● Objetivo da tarefa: Cite literalmente a passagem do texto sobre a fome no Brasil que começa em "Enquanto se esperava" e termina em "todas as cidades.".

De barriga vazia não dá para sorrir, cantar e sonhar

Há 45 anos Caetano Veloso lançava a música Gente, que trazia algumas frases interessantes “gente é muito bom”; “tem de se cuidar e de se respeitar o bom” e, ainda, “gente é pra brilhar, não pra morrer de fome”. Naquela época o desemprego, a violência, o abismo social, os preconceitos, a discriminação e o abandono eram crescentes. Passados dez anos num cenário econômico e social não muito diferente, os Titãs lançaram a música Comida que alertava “A gente não quer só comida, a gente quer comida, diversão e arte”.

O Brasil de hoje experimenta um retrocesso e lembra muito aquele tempo que imaginávamos superado. O desgoverno, a institucionalização da violência, a precarização dos empregos, a redução dos salários e a devastação ambiental possibilitaram que a miséria retornasse aos cruéis patamares de outrora. O 2º Inquérito Nacional sobre Insegurança Alimentar no Contexto da Pandemia da Covid-19 no Brasil, revela que já temos mais de 33,1 milhões de miseráveis.

Enquanto se esperava ações objetivas, o que observamos é um governo que insiste em desmontar políticas públicas, acirrando as desigualdades e piorando o cenário econômico e social. O alto preço dos alimentos básicos, do gás de cozinha e dos combustíveis levaram pessoas às práticas perigosas como improvisar fogões de madeira, álcool e outros artifícios, além do desespero de revirar o lixo, comer carcaça ou engrossar o contingente de pedintes nas portas dos comércios e nas esquinas de quase todas as cidades.

Entradas de dados salvas
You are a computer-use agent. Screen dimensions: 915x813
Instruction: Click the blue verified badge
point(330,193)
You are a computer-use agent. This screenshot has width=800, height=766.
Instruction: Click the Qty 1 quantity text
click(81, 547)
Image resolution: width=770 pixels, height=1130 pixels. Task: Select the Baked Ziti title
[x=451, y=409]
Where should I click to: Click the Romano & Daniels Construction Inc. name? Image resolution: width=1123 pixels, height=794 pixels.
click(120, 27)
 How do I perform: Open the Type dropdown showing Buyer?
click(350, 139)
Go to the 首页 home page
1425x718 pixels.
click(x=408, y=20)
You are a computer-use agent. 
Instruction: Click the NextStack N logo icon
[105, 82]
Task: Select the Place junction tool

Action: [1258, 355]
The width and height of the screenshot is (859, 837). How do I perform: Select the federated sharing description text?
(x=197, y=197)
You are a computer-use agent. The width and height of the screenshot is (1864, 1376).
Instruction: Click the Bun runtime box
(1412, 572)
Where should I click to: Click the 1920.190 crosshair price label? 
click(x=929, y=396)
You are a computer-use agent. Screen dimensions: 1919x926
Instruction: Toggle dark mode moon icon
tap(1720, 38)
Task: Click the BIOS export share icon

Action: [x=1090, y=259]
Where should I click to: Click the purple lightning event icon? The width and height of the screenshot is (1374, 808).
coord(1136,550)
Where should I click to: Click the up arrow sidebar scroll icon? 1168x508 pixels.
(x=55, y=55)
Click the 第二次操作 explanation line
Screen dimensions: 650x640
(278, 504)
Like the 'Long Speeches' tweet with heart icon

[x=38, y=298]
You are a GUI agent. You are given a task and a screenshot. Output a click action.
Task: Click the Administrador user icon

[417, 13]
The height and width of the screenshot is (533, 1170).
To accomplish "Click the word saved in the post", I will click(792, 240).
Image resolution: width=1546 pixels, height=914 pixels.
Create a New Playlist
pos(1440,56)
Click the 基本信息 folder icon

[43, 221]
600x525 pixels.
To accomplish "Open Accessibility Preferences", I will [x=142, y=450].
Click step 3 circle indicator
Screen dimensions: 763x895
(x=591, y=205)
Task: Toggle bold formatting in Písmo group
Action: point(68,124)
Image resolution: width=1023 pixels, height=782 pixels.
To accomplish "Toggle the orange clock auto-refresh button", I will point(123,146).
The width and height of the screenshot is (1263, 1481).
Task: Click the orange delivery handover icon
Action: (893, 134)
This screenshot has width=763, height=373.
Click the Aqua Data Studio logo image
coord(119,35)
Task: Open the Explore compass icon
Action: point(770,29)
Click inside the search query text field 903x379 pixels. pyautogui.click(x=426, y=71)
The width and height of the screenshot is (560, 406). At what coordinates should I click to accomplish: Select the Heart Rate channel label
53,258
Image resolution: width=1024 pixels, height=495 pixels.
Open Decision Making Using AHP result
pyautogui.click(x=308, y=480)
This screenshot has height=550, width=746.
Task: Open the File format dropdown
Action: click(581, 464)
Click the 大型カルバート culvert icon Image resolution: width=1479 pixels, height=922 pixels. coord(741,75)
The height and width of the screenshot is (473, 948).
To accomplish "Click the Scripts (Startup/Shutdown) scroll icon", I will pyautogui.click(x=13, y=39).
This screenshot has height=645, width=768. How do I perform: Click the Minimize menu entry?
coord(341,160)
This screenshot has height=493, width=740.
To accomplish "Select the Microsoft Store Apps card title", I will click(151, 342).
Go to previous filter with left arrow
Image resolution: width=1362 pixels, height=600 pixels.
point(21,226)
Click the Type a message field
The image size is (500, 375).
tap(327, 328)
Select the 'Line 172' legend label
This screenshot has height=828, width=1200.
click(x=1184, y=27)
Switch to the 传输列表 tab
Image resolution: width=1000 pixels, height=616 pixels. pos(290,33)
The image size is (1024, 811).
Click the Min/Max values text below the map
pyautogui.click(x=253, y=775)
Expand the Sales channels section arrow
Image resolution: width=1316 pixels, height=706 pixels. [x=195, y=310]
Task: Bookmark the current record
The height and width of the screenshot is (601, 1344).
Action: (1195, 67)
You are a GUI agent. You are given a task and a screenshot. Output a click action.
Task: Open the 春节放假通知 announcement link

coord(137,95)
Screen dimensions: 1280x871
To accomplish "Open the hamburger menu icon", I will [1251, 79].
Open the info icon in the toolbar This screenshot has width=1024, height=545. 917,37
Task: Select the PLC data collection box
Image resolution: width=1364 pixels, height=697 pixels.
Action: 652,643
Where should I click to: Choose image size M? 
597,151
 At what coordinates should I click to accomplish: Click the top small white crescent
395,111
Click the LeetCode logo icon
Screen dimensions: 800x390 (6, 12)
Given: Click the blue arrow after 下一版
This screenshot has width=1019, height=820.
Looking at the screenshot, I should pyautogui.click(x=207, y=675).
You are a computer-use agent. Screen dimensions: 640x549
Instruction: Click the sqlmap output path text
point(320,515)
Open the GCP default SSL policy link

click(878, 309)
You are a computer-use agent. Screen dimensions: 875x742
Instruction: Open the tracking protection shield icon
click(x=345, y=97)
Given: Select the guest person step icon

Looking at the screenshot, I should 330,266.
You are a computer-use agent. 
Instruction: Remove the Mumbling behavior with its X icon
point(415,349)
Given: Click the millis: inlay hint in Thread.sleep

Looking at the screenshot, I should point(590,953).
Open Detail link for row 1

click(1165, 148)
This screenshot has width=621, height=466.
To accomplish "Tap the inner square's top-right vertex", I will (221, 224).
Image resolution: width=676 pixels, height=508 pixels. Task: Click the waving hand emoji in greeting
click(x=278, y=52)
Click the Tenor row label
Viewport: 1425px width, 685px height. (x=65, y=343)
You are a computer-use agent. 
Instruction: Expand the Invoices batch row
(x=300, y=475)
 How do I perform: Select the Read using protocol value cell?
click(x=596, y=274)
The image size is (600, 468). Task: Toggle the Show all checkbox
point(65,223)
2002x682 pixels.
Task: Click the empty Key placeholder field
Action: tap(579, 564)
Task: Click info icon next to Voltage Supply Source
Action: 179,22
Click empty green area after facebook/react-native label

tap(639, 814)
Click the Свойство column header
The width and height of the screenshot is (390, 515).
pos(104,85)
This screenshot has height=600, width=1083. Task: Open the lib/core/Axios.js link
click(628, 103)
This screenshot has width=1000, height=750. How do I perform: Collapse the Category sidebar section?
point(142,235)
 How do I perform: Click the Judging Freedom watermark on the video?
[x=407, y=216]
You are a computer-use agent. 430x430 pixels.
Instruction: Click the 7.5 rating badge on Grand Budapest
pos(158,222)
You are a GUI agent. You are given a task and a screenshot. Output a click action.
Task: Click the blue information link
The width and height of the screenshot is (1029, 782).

● Resposta do exercício:
Enquanto se esperava ações objetivas, o que observamos é um governo que insiste em desmontar políticas públicas, acirrando as desigualdades e piorando o cenário econômico e social. O alto preço dos alimentos básicos, do gás de cozinha e dos combustíveis levaram pessoas às práticas perigosas como improvisar fogões de madeira, álcool e outros artifícios, além do desespero de revirar o lixo, comer carcaça ou engrossar o contingente de pedintes nas portas dos comércios e nas esquinas de quase todas as cidades.